南アルプスに抱かれ、広い町域の96%を森林に覆われた山梨県早川町は、日本でもっとも人口の少ない町でもある(2024年10月1日時点で876人)。僕は縁あって10年以上この町に通い、これまでおよそ850人の町民を撮影している。そこで強く感じるのは、老若男女問わず、早川町の人々はみな肌のつやがよいことだ。とくにおじいさんおばあさんは実年齢よりずっと若く見える。その理由だが、僕は水にあると思う。

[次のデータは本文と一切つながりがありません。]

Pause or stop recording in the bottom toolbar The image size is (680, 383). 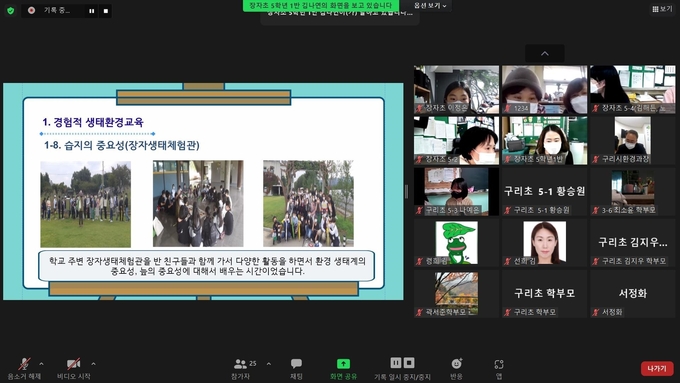point(402,369)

早川町には主な集落ごとに水源があり、その数は22か所。住民たちが自らの手で維持管理している。蛇口から出てくるのは、南アルプスの“ほぼ”天然水だ。湧水もあちこちの山裾にあり、遠くから汲みにくる人の姿も見かける。それらの水はおよそ20年前、急峻な山々に降った雨。木から土、そして岩をくぐり抜けた清冽な水が、人々の身体へと沁み入っていく。

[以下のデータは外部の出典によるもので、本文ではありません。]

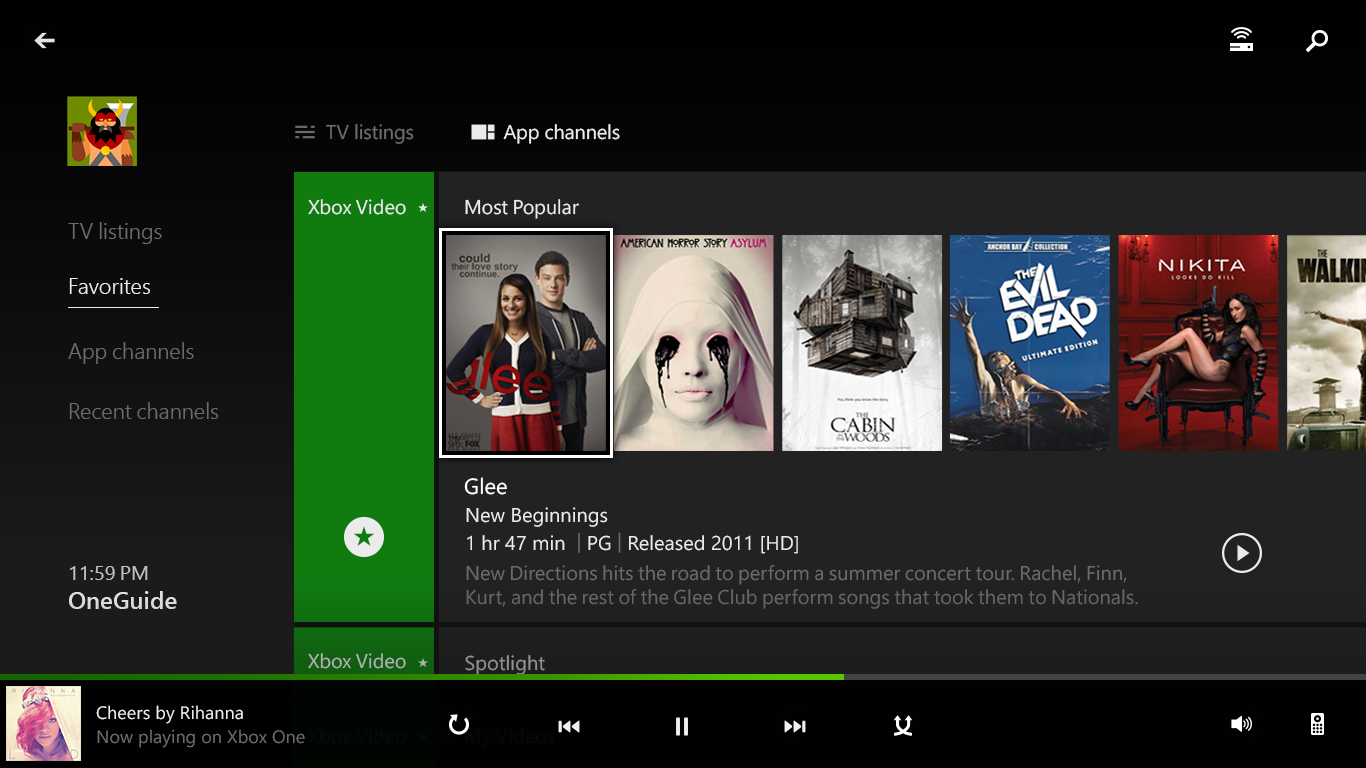Click the back arrow
The height and width of the screenshot is (768, 1366).
44,40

町内から甲府盆地の高校へ通っていた人が、学校の水道水が口に合わず、自宅から水を持参していたという話を聞いたことがある。甲府盆地は全国屈指の晴天率を誇るが、山ひとつ越えた早川町の年間降水量はその倍近くあり、豪雨や台風による災害も多い。一方でそれは恵みの雨として、動植物たちを育む。獣や魚を獲り、畑を耕し、余れば近所へお裾分け。コンビニもスーパーもないこの町では、自給自足に近い暮らしもとりたてて珍しくはない。それとは対照的にリニア中央新幹線の工事も進むが、時速500kmでリニアが駆け抜けるようになっても、それは変わらないように思う。
山とともに生きることは、雨とともに生きること。今も雨乞いの風習が残る集落では、日照りが続くと太鼓や鍋を叩き、空へと祈りを捧ぐ。そして降る雨は森へと消え、ひとすじの地維となってふたたび湧くときを待つ。